Dans mes rêves parfois je vais chez les riches. Je m’envole dans un jet privé, un chauffeur m’attend à l’aéroport pour me transférer sur un yacht où l’équipage me salue, quand je m’installe dans ma cabine on m’apporte un « drink » de bienvenue, et tout cela fait beaucoup de gens qui s’agitent rien que pour moi, tout un petit monde qui a des écouteurs dans les oreilles pour recevoir ses instructions et qui semble très content de cet appareillage, jusqu’à dégager même une paradoxale impression de fierté.
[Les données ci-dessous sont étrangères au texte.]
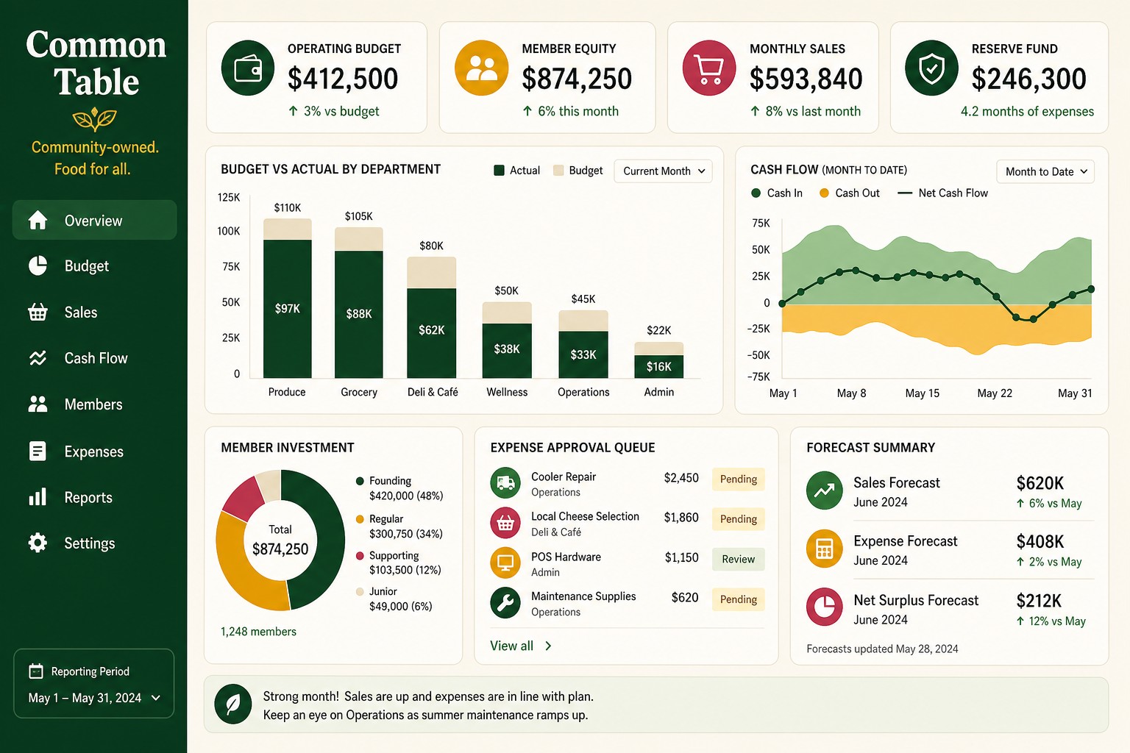Click the Monthly Sales shopping cart icon
Viewport: 1130px width, 753px height.
[709, 68]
Ce qui les rend fiers, ces secrétaires, gardes, cuisiniers, nounous, capitaines et domestiques ? D’être au service de quelqu’un d’important et de le fréquenter dans son intimité ne serait-ce que quelques jours par an, car l’importance du maître ruisselle sur eux, par imprégnation en quelque sorte, ce qu’on perçoit à leur maintien, à la façon qu’ils ont de toiser ce qui les entoure, et à cet air de dire la place est bonne elle paye bien et tout le mérite m’en revient, j’ai atteint l’excellence dans la navigation (ou le pilotage, ou l’art des cocktails) je côtoie la puissance et j’en participe un peu.
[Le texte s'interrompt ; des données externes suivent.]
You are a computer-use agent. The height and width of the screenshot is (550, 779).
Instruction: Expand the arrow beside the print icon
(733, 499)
Et moi qui procède aussi de cette importance, et plus qu’eux en principe puisque je suis l’invité (mais à peine, en vérité, à peine), ils savent me traiter avec discrétion et déférence. Si je m’allonge dans un transat ils disparaissent et me laissent croire que je suis seul, mais il suffit que je lève un doigt pour demander un autre verre pour que l’un d’eux se présente, sans précipitation toutefois, afin de s’enquérir de ce que je souhaite, si bien que la pensée qui me vient, tandis que je m’efforce de goûter la sérénité factice de ma condition, c’est mais enfin Bon dieu, quand donc est-ce que je vais pouvoir péter en paix ?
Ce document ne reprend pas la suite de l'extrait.